El fútbol vuelve a las andadas

Todo indica que ni las cámaras ni el nuevo sistema de venta de entradas estarán listos a tiempo

El normal comienzo del fútbol oficial en febrero está atado con alfileres por la lentitud de avance y los alcances incompletos de las medidas para erradicar la violencia en el deporte. Se están debatiendo con parsimonia, lejos de la tajante promesa del presidente Tabaré Vázquez de actuar sin demora y con mano dura contra los revoltosos. Después de años de inacción de la Asociación Uruguaya de Fútbol (AUF) y de los dirigentes de clubes, hay algunas acciones en marcha para recuperar seguridad. Pero todo marcha a un ritmo paquidérmico, tanto en la instalación de las esenciales cámaras de identificación facial como en el complejo sistema de venta de entradas identificadas con nombre y apellido, entre otras medidas pendientes.

Todos admiten la urgencia de completar soluciones. Pero contribuyen a demorarlas las sagradas vacaciones estivales, que han frustrado reuniones de trabajo. Celestino Conde, asesor letrado de la comisión de Violencia en el Deporte del Ministerio del Interior, advirtió a El Observador que si las cámaras no están instaladas en la fecha límite del 31 de marzo se resolverá si el campeonato, si es que ha empezado en febrero, continúa o se suspende. Destacó que “se está pagando el precio por tanto tiempo desperdiciado”, debido a la demora de la AUF con esas instalaciones tecnológicas, que recién cambió cuando Vázquez bajó el martillo. Y un agente del sector privado involucrado en la trazabilidad de las entradas, aseguró que es “imposible” que el sistema esté en pleno funcionamiento para febrero.

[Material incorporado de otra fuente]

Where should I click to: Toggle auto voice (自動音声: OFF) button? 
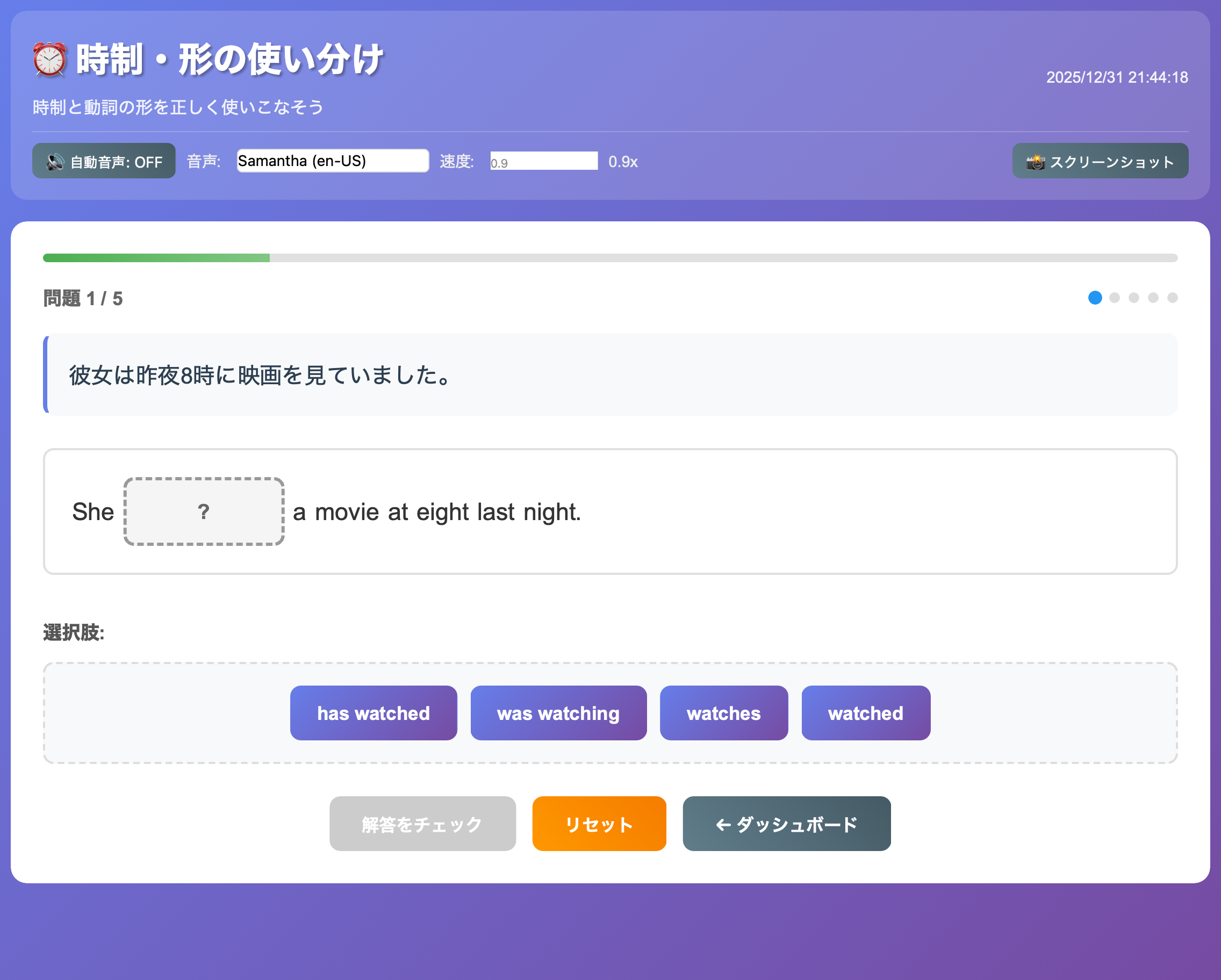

Persisten incertidumbres, por otra parte, en quiénes y cómo evitarán disturbios dentro de los estadios. El programa acordado en reuniones de representantes del gobierno, la AUF y otros organismos establece que la Policía hará controles solo fuera de los campos de juego, dejando la vigilancia dentro de los estadios en manos de una seguridad privada que hasta ahora ha fracasado y que no se sabe cómo se organizará de manera eficiente. La Guardia Republicana solo entrará a las canchas en caso de peligro de disturbios, vacuo eufemismo ya que ese riesgo existe siempre y se conoce de antemano en el caso de hinchadas que incluyen revoltosos identificados. Además el Ministerio del Interior se limitará meramente a aconsejar a la AUF que no se permita el ingreso de personas con antecedentes de violencia, incluidas en una lista negra confeccionada por esa cartera.

El programa viene oscurecido por dos fallas básicas. Una es que todo indica que ni las cámaras ni el nuevo sistema de venta de entradas estarán listos a tiempo, a lo que se agrega la incierta eficacia de los previstos cuerpos privados de seguridad. La otra es la función a medias que el Ministerio del Interior parece dispuesto a cumplir. En su lugar, los violentos conocidos tienen que ser recluidos en dependencias policiales desde antes y hasta después de los partidos, en vez del consejo ministerial a la AUF de que no los deje entrar. Y por otro, como ya hemos sostenido, es esencial la presencia policial dentro de los estadios como elemento disuasivo y eventualmente represivo, sin esperar a que estallen los disturbios y tal como se hace en todos los países que enfrentan el mismo problema. Si no se apura la marcha en las medidas adecuadas y la Policía no se instala dentro de las canchas, 2017 probablemente vea una triste repetición del accidentado fútbol del año pasado.